Gouris noted that the Alliance — a business improvement district that runs from W. 30th to 42nd Sts. from Ninth to 11th Aves. — can’t request the bike lane going further north or south, as it is not within its district.

Committee member Paul Devlin said he was concerned that cyclists “all of a sudden go from unprotected to protected to unprotected again.” He said it should be noted in the TPC’s letter to the full board of CB4 “that we want to see it in conjunction with intersections of other crosstown bike lanes as a priority.”

Patricia Gouris, a planning manager for the Hudson Yards / Hell’s Kitchen Alliance, presented details about a proposed protected bike lane on 10th Ave. | Photo by Dusica Sue Malesevic

In January, the committee threw its support behind the city’s plan for crosstown protected bike lanes on 26th and 29th Sts. The Department of Transportation (DOT) is slated to install protected crosstown bike lanes on 52nd and 55th Sts., and is considering a pair through the Times Square area, Streetsblog reported. The city is also proposing a two-way bike lane bike on 13th St. as part of the L train shutdown plan.

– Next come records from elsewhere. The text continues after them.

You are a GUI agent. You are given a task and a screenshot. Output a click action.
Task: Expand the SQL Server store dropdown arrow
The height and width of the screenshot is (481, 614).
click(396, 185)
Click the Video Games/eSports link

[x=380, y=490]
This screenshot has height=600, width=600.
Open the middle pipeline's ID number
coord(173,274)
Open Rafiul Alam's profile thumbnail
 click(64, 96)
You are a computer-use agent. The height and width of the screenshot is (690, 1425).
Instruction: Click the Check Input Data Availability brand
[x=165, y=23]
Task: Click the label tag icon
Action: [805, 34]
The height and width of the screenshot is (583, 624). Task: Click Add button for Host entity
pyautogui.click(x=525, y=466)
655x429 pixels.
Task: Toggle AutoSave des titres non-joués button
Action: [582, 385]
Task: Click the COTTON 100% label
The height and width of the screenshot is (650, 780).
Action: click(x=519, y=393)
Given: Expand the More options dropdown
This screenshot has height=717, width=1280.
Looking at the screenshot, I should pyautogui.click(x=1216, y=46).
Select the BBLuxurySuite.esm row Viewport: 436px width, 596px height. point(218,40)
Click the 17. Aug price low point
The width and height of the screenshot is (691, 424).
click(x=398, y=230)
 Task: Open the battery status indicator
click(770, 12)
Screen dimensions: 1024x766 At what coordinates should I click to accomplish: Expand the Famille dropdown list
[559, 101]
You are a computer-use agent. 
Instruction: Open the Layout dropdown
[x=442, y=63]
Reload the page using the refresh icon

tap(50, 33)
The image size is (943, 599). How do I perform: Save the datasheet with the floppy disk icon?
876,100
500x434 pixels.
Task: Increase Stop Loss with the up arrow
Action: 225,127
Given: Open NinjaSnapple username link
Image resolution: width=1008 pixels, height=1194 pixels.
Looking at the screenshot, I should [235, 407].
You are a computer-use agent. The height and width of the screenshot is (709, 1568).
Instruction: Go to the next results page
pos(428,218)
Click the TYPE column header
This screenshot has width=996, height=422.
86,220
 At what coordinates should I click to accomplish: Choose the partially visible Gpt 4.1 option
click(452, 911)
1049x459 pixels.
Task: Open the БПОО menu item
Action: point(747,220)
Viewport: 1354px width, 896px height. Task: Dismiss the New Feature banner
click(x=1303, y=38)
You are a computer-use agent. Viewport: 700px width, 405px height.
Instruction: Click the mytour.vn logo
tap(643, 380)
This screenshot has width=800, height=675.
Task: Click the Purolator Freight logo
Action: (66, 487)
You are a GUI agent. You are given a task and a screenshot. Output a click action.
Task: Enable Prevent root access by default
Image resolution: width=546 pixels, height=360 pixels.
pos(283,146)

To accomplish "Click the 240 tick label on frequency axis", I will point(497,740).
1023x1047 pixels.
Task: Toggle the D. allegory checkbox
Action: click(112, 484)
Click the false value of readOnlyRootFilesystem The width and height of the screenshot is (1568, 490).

The TPC voted to support the Alliance’s proposal, which was scheduled to be heard at CB4’s April 4 full board meeting.

“This is the new normal,” Christine Berthet, TPC’s co-chair, said later by phone. “To us, it is making it consistent with other bike lanes. We want all those crosstowns to connect to this protected bike lane.”

She added, “You have all these beautiful bike lanes going north-south, and then you don’t have anything going east-west. It’s a major, major deficiency.”

Berthet said that the board was somewhat aware of the Alliance’s bike lane plan — it had commissioned a large study called the Streetscape Improvement Plan — but Monday night was first time the Alliance had presented and given details.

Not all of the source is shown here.